Federated LearningFramework
Overview
ITML’s federated learning (FL) framework, developed within the CyberSecDome project, provides a powerful solution for privacy-aware information and knowledge sharing across cybersecurity infrastructures. Designed to facilitate collaboration among diverse organizations without compromising sensitive data, this framework enables the secure exchange of AI model parameters — such as weights, hyperparameters, or evaluations —without revealing the raw data used in training. It offers a practical and privacy-focused response to the challenge of sharing intelligence across silos in an increasingly connected digital threat landscape.
Framework
At the heart of the solution is Flower, an open-source FL framework that ensures scalability, flexibility, and robustness. Flower allows the orchestration of federated learning across a variety of client types — ranging from servers and smartphones to embedded systems — while supporting all major machine learning frameworks such as PyTorch, TensorFlow, and XGBoost. Custom aggregation strategies, secure communications (e.g. gRPC), and adaptive network topologies make this solution suitable for real-world, large-scale deployment.
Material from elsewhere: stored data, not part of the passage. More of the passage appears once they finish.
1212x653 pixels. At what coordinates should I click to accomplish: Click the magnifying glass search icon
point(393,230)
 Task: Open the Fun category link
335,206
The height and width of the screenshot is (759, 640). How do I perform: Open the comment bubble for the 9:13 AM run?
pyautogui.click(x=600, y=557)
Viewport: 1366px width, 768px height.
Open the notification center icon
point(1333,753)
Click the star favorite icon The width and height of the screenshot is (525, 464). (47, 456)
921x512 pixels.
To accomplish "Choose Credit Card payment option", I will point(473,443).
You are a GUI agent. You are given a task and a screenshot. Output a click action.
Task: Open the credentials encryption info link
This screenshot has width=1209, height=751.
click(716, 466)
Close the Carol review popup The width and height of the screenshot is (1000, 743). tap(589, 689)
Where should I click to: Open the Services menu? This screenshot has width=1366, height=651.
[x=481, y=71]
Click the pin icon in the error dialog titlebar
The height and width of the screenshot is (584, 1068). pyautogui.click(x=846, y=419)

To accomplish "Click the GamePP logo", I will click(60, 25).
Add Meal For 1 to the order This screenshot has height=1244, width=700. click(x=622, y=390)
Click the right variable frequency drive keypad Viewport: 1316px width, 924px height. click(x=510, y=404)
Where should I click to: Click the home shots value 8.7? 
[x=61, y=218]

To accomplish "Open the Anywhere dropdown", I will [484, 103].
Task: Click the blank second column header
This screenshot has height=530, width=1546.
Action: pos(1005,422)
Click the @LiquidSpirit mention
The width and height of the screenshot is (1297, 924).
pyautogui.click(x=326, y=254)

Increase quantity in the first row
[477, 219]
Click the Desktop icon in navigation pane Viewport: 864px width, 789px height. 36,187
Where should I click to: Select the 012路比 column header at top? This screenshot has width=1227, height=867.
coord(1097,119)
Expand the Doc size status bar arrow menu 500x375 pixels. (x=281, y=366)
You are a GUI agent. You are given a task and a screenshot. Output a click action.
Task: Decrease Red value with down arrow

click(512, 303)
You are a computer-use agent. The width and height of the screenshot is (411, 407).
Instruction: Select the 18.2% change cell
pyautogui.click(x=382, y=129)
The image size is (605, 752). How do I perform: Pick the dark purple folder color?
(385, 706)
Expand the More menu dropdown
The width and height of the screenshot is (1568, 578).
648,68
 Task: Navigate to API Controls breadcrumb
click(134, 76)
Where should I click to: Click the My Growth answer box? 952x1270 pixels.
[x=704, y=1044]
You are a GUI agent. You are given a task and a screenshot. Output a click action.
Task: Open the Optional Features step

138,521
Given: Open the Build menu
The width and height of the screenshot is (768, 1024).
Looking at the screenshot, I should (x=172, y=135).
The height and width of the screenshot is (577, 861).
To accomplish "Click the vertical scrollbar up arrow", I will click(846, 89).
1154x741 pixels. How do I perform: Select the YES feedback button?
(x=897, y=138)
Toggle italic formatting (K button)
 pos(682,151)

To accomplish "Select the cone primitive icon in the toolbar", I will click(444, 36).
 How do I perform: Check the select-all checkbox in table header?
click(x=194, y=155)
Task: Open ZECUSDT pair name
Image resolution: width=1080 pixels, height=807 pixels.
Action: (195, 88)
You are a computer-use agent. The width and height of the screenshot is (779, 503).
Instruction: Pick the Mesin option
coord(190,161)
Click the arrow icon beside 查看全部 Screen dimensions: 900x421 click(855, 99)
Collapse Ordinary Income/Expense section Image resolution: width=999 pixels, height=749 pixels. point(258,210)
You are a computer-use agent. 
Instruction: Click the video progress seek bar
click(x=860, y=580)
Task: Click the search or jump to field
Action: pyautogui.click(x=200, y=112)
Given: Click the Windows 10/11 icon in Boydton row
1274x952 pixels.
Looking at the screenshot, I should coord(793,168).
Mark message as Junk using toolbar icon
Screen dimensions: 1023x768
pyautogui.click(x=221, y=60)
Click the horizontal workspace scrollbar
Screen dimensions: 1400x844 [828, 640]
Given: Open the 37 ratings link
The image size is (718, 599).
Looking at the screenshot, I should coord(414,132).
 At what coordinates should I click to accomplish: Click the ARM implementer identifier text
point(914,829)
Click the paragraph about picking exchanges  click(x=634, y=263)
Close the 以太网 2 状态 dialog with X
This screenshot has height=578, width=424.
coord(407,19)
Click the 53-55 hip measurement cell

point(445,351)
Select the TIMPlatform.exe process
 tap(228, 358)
Importantly, Flower’s compatibility with asynchronous learning and heterogeneous clients ensures resilience even under varying connectivity and compute conditions.
Decentralized training
- variety of client types
Secure exchange of AI model parameters
- weights, hyperparameters, or evaluations
- without revealing the raw data
Aggregation
- open-source FL framework, Flower
Trustworthy AI collaboration
- advanced privacy-enhancing technologies
- strong data protection
Technology
The framework integrates a suite of advanced privacy-enhancing technologies (PETs) to guard against data leakage and inference attacks. These include:
- Differential Privacy (via OpenDP, PyDP, Privacy on Beam),
- Homomorphic Encryption (via TenSEAL), and
- Secure Multiparty Computation (SMC).
By adopting these techniques, the system not only ensures strong data protection guarantees but also meets compliance requirements such as GDPR. Furthermore, the inclusion of Presidio and pyCANON supports fine grained PII detection and dataset anonymization, enabling organizations to assess and mitigate re-identification risks.
Key Benefits
By enabling decentralized training, ITML’s FL framework empowers organizations to continuously refine shared cybersecurity models while retaining full control over their private data. This approach supports broad-spectrum threat detection, real-time adaptation, and a more robust collective defense posture. Whether deployed in critical infrastructure, enterprise environments, or public-sector systems, the framework is engineered for trustworthy AI collaboration in an era of evolving digital threats.